▸ **THE PROBLEM**
State how many lines of the entries below contain the string "menu", and reply with that number alone.

▸ **DATA PROVIDED**
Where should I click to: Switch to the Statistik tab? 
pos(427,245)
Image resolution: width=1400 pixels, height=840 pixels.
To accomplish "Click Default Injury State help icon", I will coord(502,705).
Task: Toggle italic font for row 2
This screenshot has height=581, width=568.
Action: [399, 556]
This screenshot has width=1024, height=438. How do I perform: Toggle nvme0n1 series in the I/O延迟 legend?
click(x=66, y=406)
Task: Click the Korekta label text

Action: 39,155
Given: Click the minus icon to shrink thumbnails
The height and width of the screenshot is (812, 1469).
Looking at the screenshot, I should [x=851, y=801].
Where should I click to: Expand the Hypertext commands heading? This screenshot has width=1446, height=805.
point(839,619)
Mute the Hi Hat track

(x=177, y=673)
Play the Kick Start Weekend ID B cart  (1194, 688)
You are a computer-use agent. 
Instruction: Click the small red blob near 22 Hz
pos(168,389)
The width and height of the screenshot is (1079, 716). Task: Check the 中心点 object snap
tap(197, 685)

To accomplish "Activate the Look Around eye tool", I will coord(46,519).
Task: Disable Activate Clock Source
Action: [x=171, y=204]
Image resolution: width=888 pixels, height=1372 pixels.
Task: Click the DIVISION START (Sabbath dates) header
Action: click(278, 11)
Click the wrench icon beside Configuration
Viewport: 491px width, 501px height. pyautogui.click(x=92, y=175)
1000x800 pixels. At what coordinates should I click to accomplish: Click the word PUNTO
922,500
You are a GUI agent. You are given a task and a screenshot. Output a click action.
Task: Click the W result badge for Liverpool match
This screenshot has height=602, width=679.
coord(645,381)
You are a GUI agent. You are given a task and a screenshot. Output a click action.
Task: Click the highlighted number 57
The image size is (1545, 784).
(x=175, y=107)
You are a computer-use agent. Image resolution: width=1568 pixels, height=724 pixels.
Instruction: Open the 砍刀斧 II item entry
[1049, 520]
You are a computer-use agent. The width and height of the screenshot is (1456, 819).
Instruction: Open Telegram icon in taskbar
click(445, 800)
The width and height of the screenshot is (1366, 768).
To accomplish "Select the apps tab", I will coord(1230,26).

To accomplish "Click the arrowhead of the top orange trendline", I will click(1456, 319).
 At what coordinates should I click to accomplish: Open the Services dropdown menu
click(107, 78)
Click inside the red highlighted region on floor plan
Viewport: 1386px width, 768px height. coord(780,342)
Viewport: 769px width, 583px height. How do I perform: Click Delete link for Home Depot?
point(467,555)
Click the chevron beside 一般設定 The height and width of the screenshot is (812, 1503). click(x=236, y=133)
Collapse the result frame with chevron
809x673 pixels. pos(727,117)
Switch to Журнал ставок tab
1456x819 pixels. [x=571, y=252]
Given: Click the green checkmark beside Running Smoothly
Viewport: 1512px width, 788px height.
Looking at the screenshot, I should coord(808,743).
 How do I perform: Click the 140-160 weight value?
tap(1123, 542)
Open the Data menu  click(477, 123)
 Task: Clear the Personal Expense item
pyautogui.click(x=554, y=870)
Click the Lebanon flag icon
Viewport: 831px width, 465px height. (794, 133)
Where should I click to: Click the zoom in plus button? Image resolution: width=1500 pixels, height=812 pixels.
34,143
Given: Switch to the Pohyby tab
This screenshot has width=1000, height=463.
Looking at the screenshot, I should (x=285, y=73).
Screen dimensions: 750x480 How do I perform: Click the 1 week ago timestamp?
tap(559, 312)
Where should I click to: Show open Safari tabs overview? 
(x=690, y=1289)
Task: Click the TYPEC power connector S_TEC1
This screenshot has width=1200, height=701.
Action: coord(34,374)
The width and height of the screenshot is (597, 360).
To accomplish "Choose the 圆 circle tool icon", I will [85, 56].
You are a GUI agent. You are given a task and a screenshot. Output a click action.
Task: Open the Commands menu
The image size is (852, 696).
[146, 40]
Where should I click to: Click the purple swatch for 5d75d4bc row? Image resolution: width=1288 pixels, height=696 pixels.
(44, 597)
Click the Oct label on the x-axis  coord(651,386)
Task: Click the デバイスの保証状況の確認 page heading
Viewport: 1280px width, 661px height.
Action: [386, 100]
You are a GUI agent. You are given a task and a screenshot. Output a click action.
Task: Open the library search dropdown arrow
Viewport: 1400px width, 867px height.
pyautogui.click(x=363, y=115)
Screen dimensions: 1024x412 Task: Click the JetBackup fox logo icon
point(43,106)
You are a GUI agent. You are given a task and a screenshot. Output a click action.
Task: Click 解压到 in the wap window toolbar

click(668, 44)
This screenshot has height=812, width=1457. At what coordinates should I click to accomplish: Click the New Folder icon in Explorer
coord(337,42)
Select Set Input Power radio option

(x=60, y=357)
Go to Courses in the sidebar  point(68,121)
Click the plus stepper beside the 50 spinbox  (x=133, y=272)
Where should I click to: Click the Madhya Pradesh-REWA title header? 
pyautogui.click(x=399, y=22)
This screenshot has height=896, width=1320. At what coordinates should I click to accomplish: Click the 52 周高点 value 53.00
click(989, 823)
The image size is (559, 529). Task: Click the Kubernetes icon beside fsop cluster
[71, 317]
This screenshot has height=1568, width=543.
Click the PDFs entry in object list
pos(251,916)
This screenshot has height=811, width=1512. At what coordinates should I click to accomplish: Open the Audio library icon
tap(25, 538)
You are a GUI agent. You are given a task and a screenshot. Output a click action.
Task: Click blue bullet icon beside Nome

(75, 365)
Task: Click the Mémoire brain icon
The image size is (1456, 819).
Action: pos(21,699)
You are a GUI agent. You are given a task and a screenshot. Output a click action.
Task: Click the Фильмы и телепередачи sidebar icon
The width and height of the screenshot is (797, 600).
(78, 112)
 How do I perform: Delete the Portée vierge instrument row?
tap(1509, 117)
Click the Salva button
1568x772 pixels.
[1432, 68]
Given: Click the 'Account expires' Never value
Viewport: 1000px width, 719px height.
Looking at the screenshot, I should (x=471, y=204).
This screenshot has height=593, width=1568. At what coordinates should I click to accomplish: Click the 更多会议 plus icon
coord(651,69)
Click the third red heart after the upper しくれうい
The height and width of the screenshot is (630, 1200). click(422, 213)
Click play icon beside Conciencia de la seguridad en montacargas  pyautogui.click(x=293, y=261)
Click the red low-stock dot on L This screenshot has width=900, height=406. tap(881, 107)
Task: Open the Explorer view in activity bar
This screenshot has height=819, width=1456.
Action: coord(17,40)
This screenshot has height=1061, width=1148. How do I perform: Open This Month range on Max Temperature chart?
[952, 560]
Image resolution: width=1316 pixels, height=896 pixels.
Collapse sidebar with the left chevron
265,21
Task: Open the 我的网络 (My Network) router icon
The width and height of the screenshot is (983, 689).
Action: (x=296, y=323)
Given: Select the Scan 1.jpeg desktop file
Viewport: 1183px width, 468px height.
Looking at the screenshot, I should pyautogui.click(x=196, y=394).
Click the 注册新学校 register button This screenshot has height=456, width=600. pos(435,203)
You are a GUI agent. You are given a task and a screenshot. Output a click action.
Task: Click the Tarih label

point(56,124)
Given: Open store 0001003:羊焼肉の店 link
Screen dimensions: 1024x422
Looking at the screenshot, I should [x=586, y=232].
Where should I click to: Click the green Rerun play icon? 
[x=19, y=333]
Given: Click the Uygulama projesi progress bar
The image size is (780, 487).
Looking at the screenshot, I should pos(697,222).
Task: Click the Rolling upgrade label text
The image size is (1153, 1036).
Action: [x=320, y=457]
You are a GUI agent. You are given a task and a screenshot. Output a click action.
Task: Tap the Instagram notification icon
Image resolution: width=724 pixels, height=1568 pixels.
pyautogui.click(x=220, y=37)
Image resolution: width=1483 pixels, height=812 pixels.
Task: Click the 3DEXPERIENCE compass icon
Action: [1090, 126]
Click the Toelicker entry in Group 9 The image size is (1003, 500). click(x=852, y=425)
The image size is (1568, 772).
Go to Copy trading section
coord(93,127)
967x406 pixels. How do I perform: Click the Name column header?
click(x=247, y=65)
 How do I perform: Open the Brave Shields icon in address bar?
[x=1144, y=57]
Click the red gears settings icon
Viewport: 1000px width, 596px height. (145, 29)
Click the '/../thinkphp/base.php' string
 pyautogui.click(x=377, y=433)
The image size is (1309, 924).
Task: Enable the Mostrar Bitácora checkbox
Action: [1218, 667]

▸ **CORRECT RESULT**
3